— Start Material for this task —

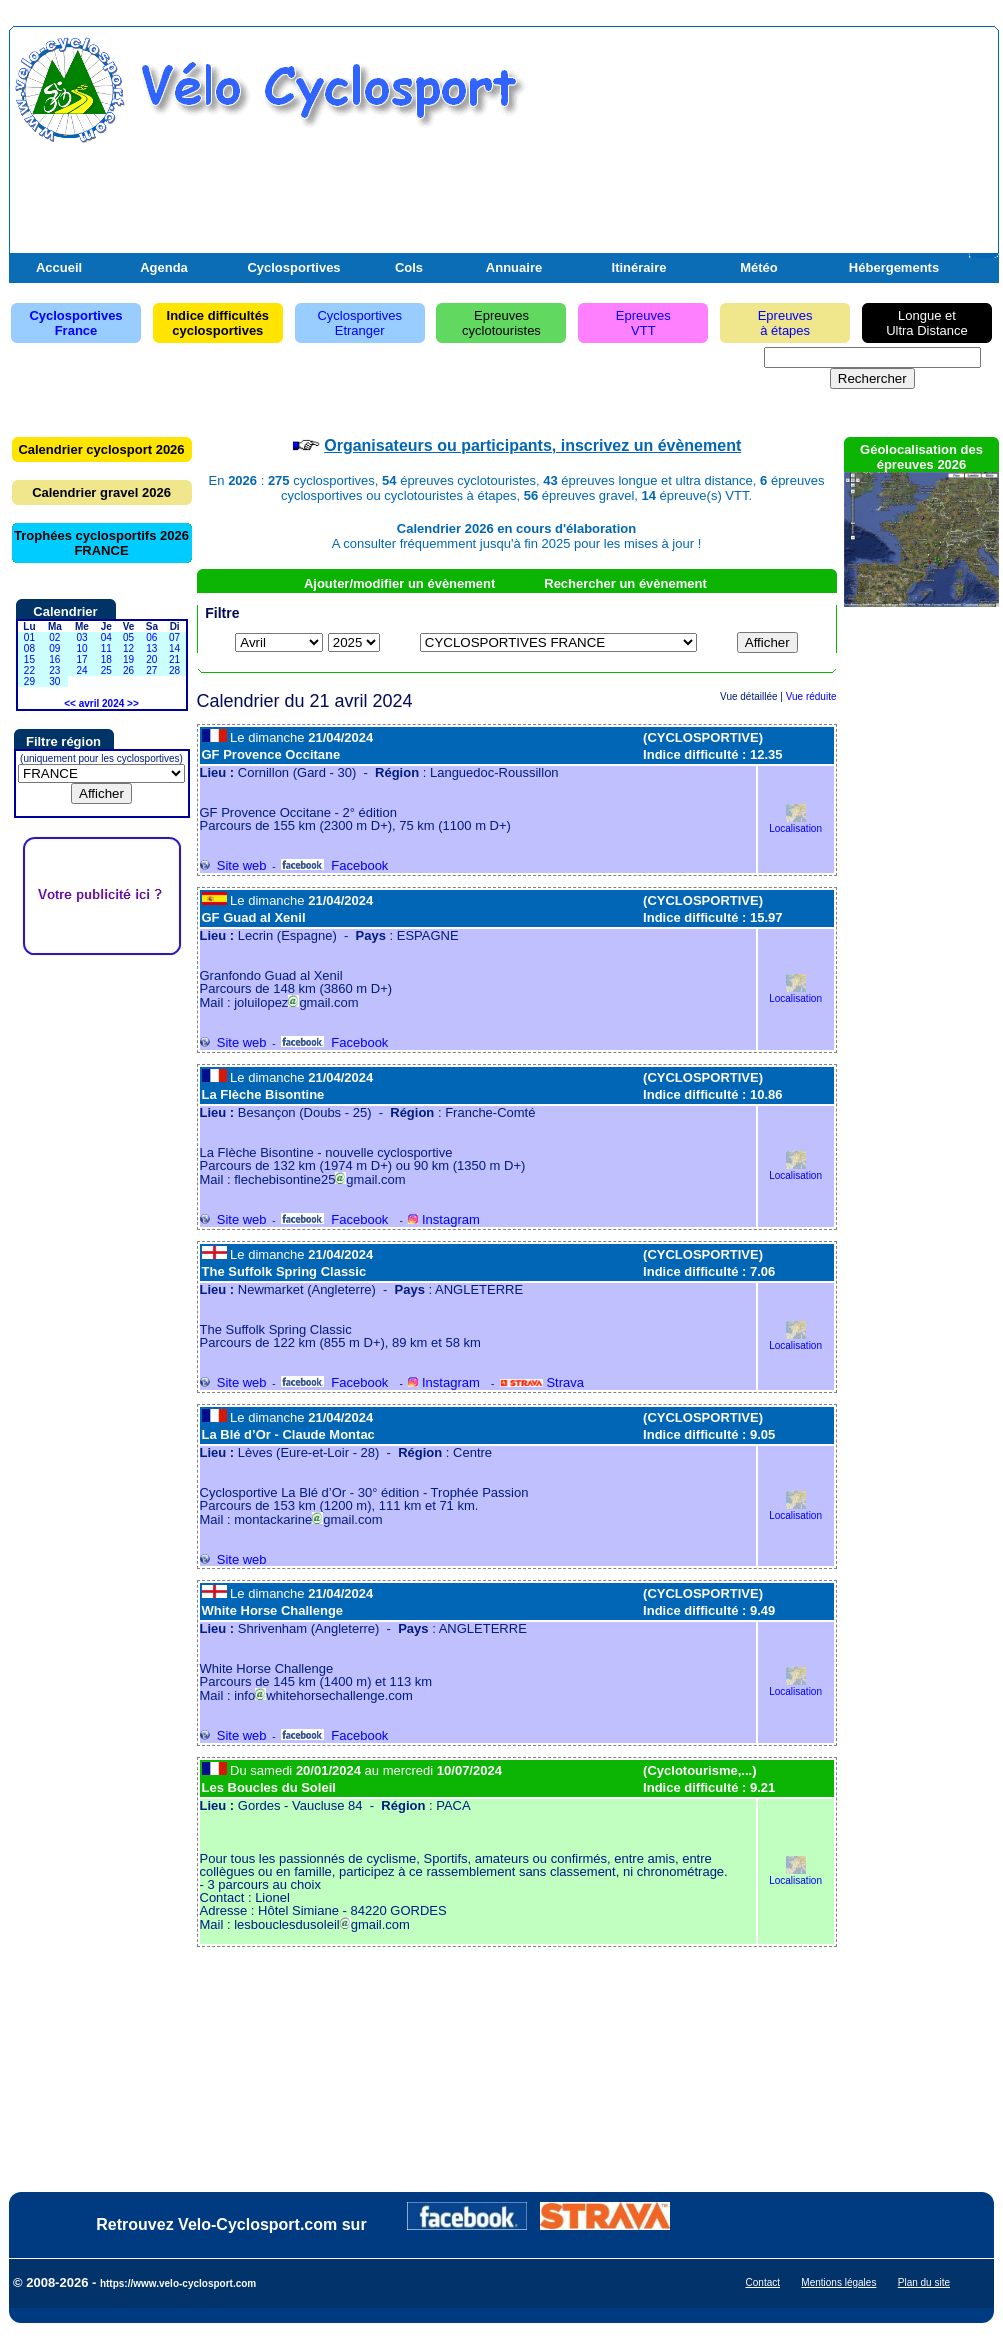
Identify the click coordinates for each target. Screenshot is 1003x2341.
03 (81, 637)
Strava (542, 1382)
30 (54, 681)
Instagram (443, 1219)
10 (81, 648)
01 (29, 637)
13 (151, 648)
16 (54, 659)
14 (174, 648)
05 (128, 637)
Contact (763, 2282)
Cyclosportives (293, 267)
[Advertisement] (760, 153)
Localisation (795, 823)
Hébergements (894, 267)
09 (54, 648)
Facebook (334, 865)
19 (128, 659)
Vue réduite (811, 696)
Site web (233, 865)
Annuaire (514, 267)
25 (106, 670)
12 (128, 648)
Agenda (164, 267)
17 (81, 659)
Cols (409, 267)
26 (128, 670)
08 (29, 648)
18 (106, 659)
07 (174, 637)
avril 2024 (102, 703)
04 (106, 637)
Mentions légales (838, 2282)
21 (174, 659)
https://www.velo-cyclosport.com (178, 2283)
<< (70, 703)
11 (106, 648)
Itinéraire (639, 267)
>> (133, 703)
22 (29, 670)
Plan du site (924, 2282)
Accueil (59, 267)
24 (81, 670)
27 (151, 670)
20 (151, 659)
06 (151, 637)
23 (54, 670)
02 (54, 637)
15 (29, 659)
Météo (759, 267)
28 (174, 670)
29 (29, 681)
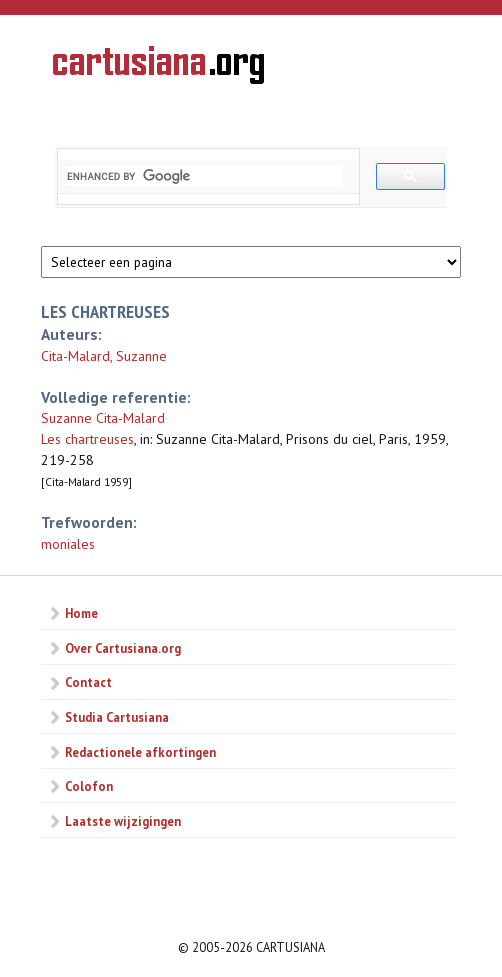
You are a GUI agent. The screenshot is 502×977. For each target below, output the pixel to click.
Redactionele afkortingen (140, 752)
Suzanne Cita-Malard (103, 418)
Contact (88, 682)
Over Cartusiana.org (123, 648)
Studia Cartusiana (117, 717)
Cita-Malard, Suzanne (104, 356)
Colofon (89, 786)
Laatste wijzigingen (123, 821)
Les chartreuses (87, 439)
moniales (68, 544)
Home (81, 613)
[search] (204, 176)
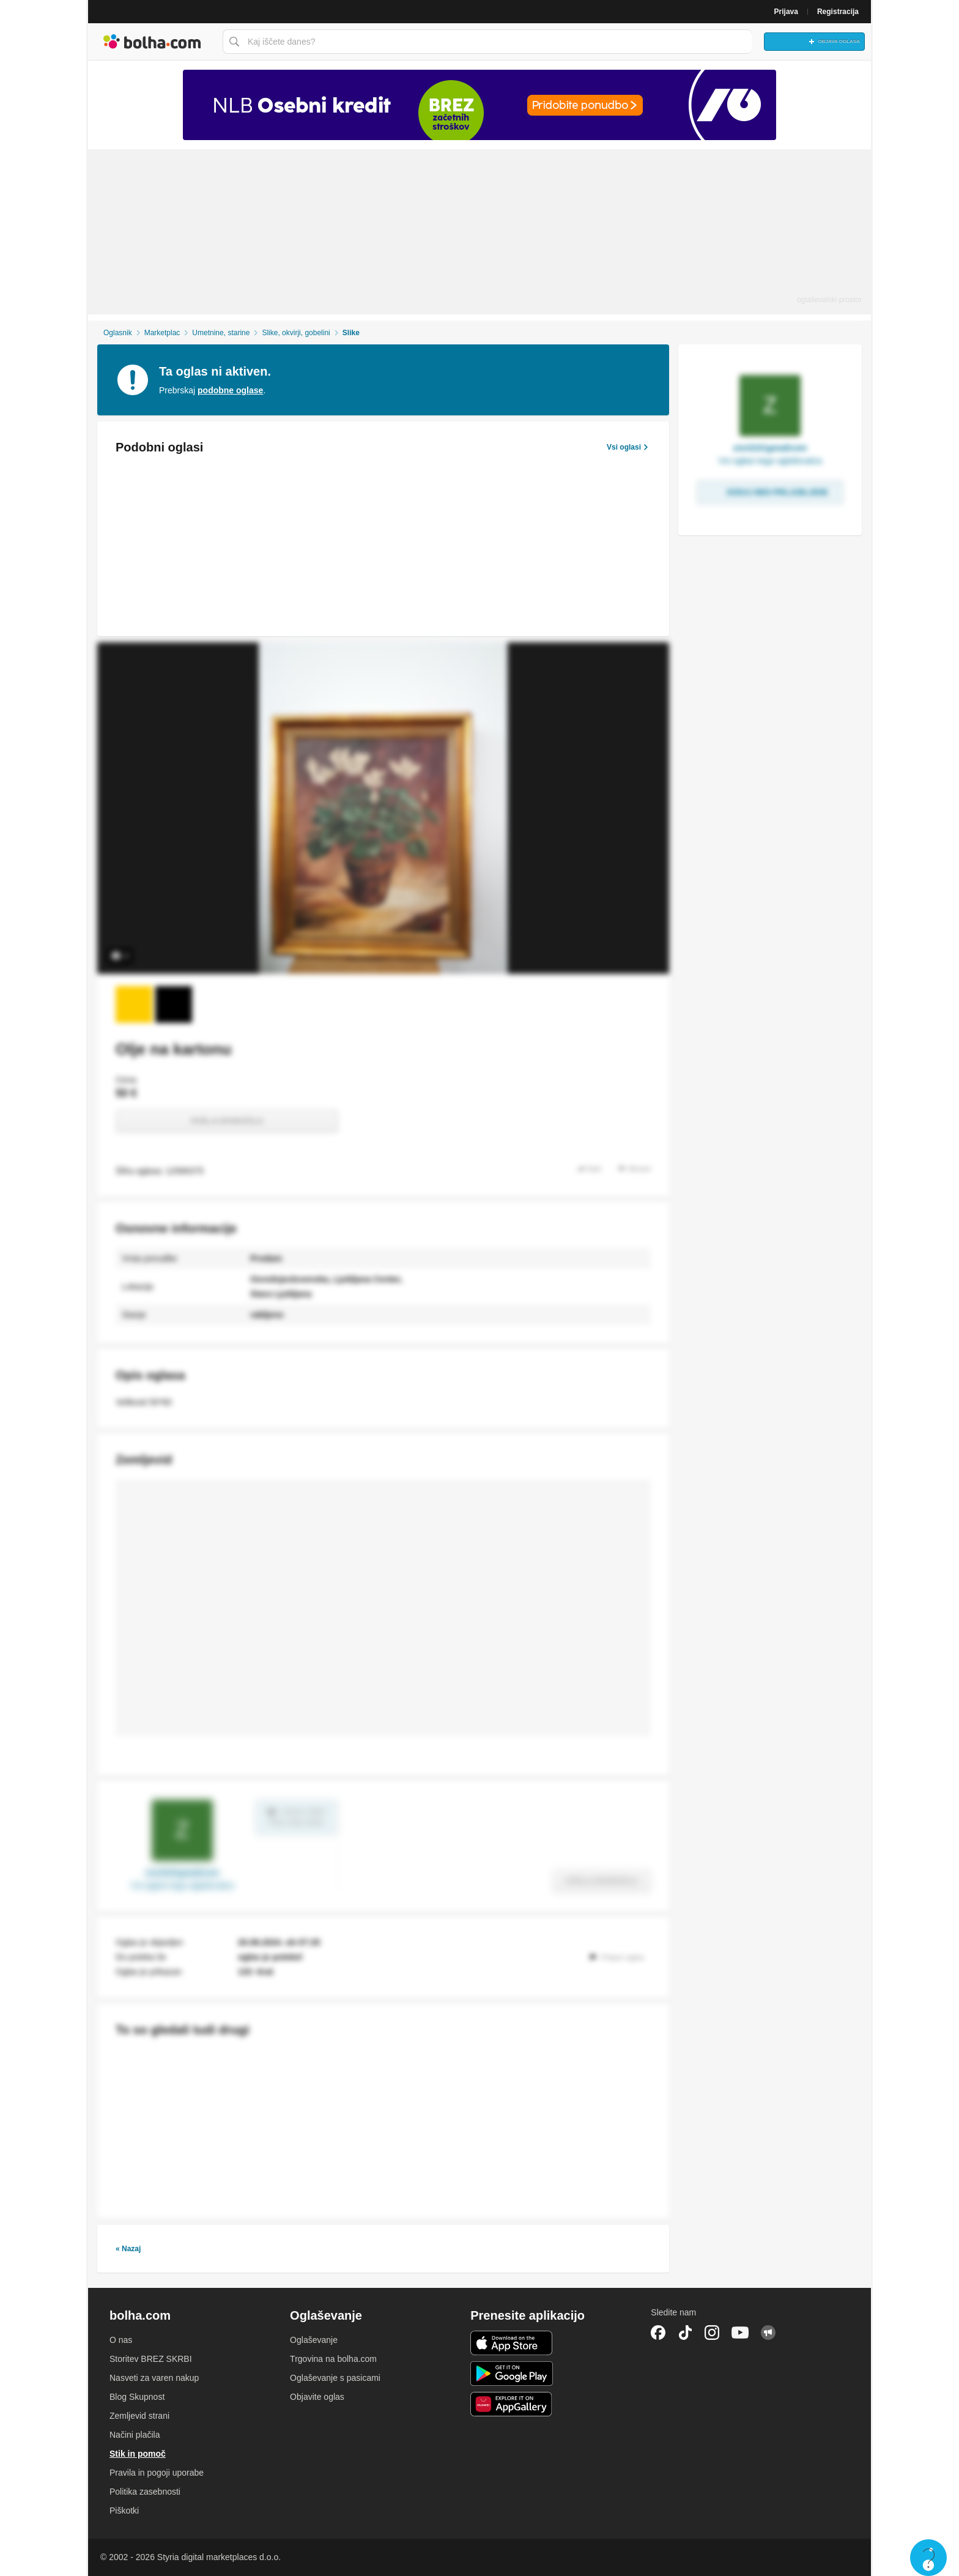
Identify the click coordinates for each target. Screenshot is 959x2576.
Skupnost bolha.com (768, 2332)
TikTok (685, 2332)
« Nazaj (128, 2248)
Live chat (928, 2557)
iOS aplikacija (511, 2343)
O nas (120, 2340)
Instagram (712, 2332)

— End Material for this task —

> [Problem]: Reproduce all of the material above line for line, with nothing altered, but leave out the pictures.

> [Reply to the task]:
Identify the click coordinates for each target. Screenshot is 1003x2341.
03 (81, 637)
Strava (542, 1382)
30 (54, 681)
Instagram (443, 1219)
10 (81, 648)
01 (29, 637)
13 (151, 648)
16 (54, 659)
14 (174, 648)
05 (128, 637)
Contact (763, 2282)
Cyclosportives (293, 267)
[Advertisement] (760, 153)
Localisation (795, 823)
Hébergements (894, 267)
09 (54, 648)
Facebook (334, 865)
19 (128, 659)
Vue réduite (811, 696)
Site web (233, 865)
Annuaire (514, 267)
25 (106, 670)
12 (128, 648)
Agenda (164, 267)
17 (81, 659)
Cols (409, 267)
26 (128, 670)
08 (29, 648)
18 (106, 659)
07 (174, 637)
avril 2024 (102, 703)
04 (106, 637)
Mentions légales (838, 2282)
21 (174, 659)
https://www.velo-cyclosport.com (178, 2283)
<< (70, 703)
11 (106, 648)
Itinéraire (639, 267)
>> (133, 703)
22 (29, 670)
Plan du site (924, 2282)
Accueil (59, 267)
24 (81, 670)
27 (151, 670)
20 (151, 659)
06 (151, 637)
23 (54, 670)
02 (54, 637)
15 (29, 659)
Météo (759, 267)
28 (174, 670)
29 (29, 681)
You are a GUI agent. The screenshot is 502×977. For each target below, output the pixel to click.
Redactionele afkortingen (140, 752)
Suzanne Cita-Malard (103, 418)
Contact (88, 682)
Over Cartusiana.org (123, 648)
Studia Cartusiana (117, 717)
Cita-Malard, Suzanne (104, 356)
Colofon (89, 786)
Laatste wijzigingen (123, 821)
Les chartreuses (87, 439)
moniales (68, 544)
Home (81, 613)
[search] (204, 176)
Identify the click coordinates for each target. Screenshot is 959x2576.
Skupnost bolha.com (768, 2332)
TikTok (685, 2332)
« Nazaj (128, 2248)
Live chat (928, 2557)
iOS aplikacija (511, 2343)
O nas (120, 2340)
Instagram (712, 2332)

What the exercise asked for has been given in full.